# ЗАДАНИЯ:
1 - Ответьте, пожалуйста, на вопросы по тексту об апробации диссертации:
(a) Сколько статей входит в число опубликованных работ?
(b) В каком городе в 1994 году прошла конференция «Старообрядчество Сибири и Дальнего Востока, история и современность: местная традиция, русские и зарубежные связи»?
(c) Где в 2002 году проходил Интер-Конгресс «The human body in Anthropological Perspectives»?
2 - Допишите текст об апробации диссертации, начав сразу после его последнего предложения.

# ИСХОДНЫЙ ТЕКСТ:
----------

Апробация работы. Основные теоретические и методологические положения диссертации изложены в 64 опубликованных работах, из них: две авторских и шесть коллективных монографий, одна брошюра, 55 статей общим объемом 87 п.л. (авторских).

Материалы и выводы докладывались на международных и всероссийских конференциях, симпозиумах и конгрессах:

Международная конференция «Традиционная этническая культура и народные знания», г. Москва, 1994 г.; Международная научная конференция «Старообрядчество Сибири и Дальнего Востока, история и современность: местная традиция, русские и зарубежные связи», г. Владивосток, 1994 г.; Международный научный симпозиум «Православие и культура этноса», г. Москва, 2000 г.; III Международная научно-практическая конференция «Старообрядчество: история и современность, местные традиции, русские и зарубежные связи», г. Улан-Удэ, 2001 г.; Интер-Конгресс Международного союза антропологических и этнологических наук (Inter-Congress of IUAES 2002) «The human body in Anthropological Perspectives», г. Токио (Япония), 2002 г.; Межрегиональная научно-практическая конференция «Сибирь на перекрестке мировых религий», г. Новосибирск, 2001 г.; Интер-Конгресс Международного союза антропологических и этнологических наук (XV ICAES 2КЗ) «Humankind/Nature Interaction: Past, Present and Future», г. Флоренция (Италия), 2003 г.; Международная научная конференция по проблемам изучения, сохранения и актуализации народной культуры Русского Севера «Рябининские чтения», г. Петрозаводск, 1995, 2003; Республиканская научная теоретическая конференция «Етнічна самосвідомість: національна культура», г. Киев, 1991 г.; Всесоюзная научная конференция «Этнические и социально-культурные процессы у народов СССР», г. Омск, 1990; II-V Конгрессы этнографов и антропологов России. Институт этнологии и антропологии РАН, гг. Москва, Нальчик, Омск и пр., 1997, 1999, 2001, 2003 гг.; XVIII конференция Института славяноведения РАН памяти В. Д. Королюка «Межславянские взаимоотношения и связи», г. Москва, 1999 г.; VIII, XII Западно-Сибирское археолого-этнографическое совещание (конференция), г. Томск, 1990, 2001 гг.; Всероссийская научная конференция «Время и календарь в традиционной культуре», г. Санкт-Петербург, 1999 г.; Научная конференция «Этнос. Ландшафт. Культура», г. Санкт-Петербург, 1999; І-ІХ Годовые научные сессии Института археологии и этнографии СО РАН, г. Новосибирск, 1995-2003 гг. и т.д.

----------

# МАТЕРИАЛ:

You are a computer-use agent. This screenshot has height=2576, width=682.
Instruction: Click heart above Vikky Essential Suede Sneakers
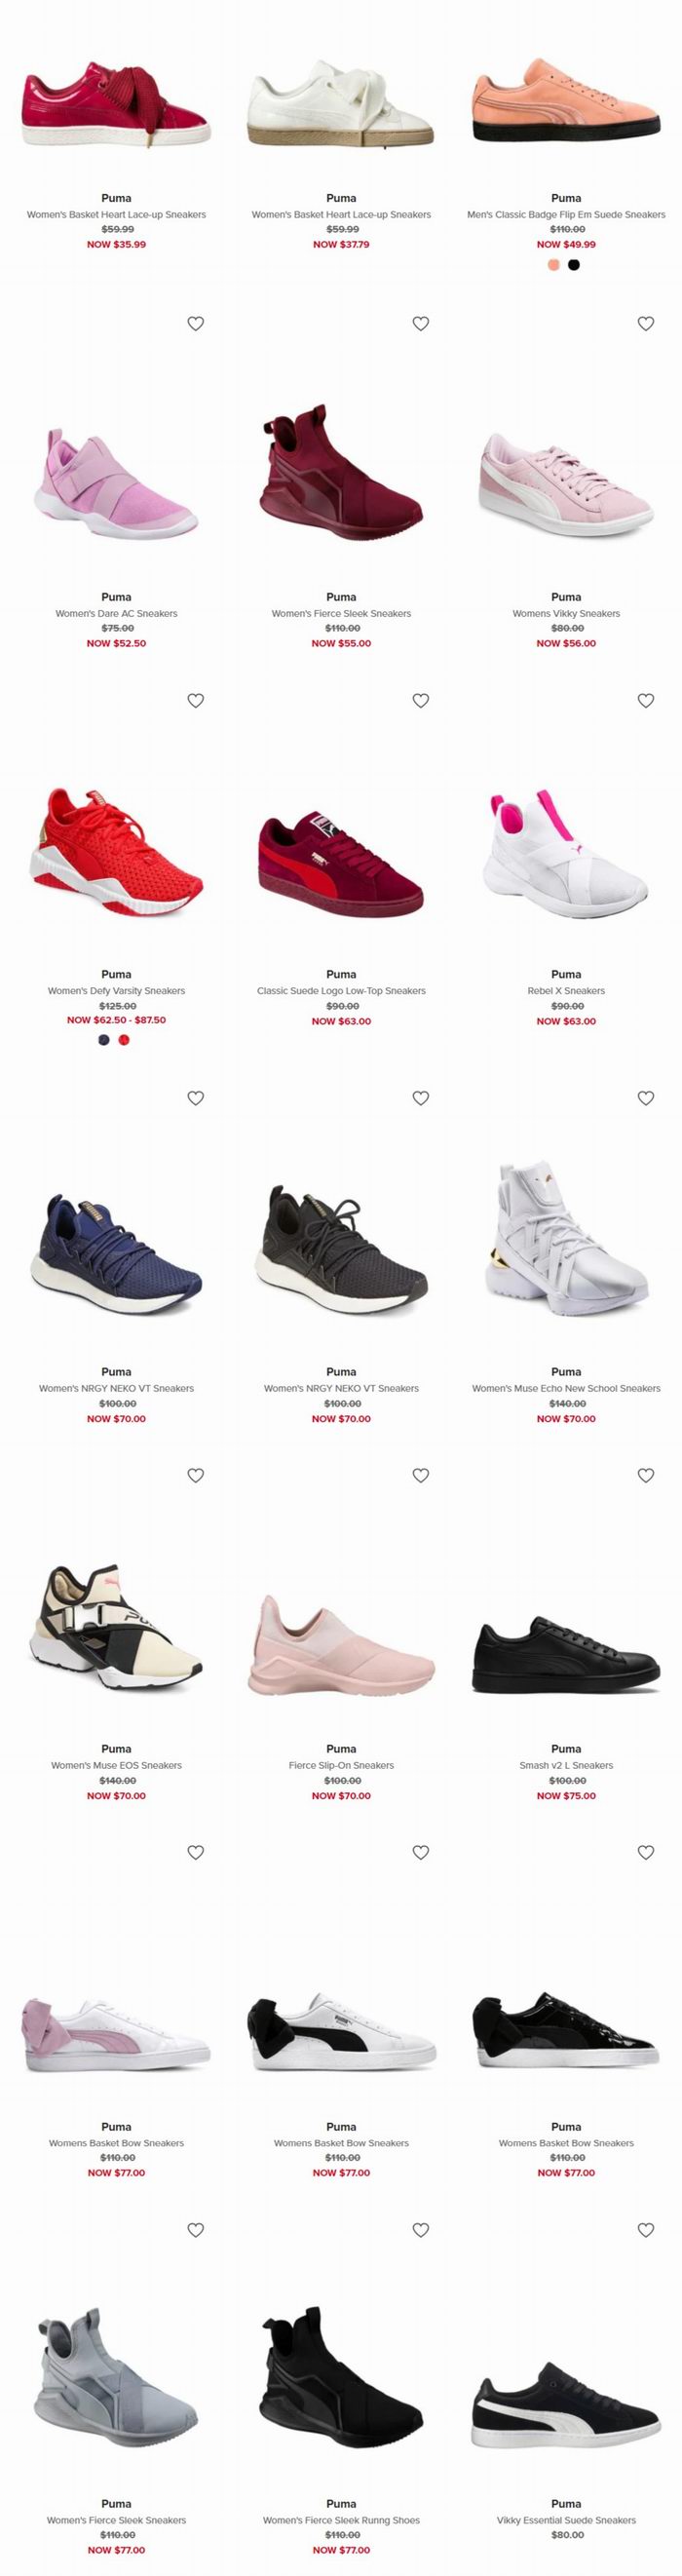pyautogui.click(x=646, y=2229)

----------

# ОТВЕТЫ ПО ПОРЯДКУ:
1 -
(a) 55.
(b) Во Владивостоке.
(c) В Токио (Япония).

2 -
Объем и структура диссертации. Диссертация состоит из введения, семи глав, заключения, списка использованных источников и литературы (405 позиций), а также приложений в виде отдельного тома, включающего статистические данные архивов № А - М, фольклорные и этнографические записи автора № Н - П, списки информаторов различных этнографических групп № Р, список экспедиционных поездок № С, карты № Т, рисунки и фотографии № У, библиогрфию литературы и источников № Ф. Приложение содаржит 43 таблицы, 2 карты, 13 рисунков. Ниже приводится содержание исследования.

Степень изученности календарных обычаев и обрядов восточнославянских народов Западной Сибири. Структурно-содержательная характеристика календарно-обрядовых комплексов

Степень изученности календарных обычаев и обрядов восточнославянских народов Западной Сибири. Теоретической основой данной работы послужили фундаментальные труды по этнографии и фольклористике отечественных ученых, в которых рассматривается место славянской обрядности в европейской традиции, намечаются подходы к исследованию межкультурных взаимодействий между восточнославянскими народами: Е.В. Аничкова (1903), Д.К. Зеленина (1927), П.Г. Богатырева (1971), В.К. Соколовой (1979), Бромлея (1987), Л.Н. Чижиковой (1988). Из зарубежных ученых этим вопросам уделяли внимание: V. Feglova (1976), B.G. Mykytiuk (1979), J.-C. Roberty (1980/1981), N. Stange-Zhirvova (1980/1981). Остановимся на некоторых работах ученых, которые оказали наибольшее влияние на теоретические подходы автора. Актуальна мысль Е.В. Аничкова о том, что изучить обряд, значит, прежде всего, высвободить его из всего случайного и наносного, из всего того, что извратило его основной смысл и доискаться до этого смысла, пристально присматриваясь к бытовому применению обряда [16, С. 37].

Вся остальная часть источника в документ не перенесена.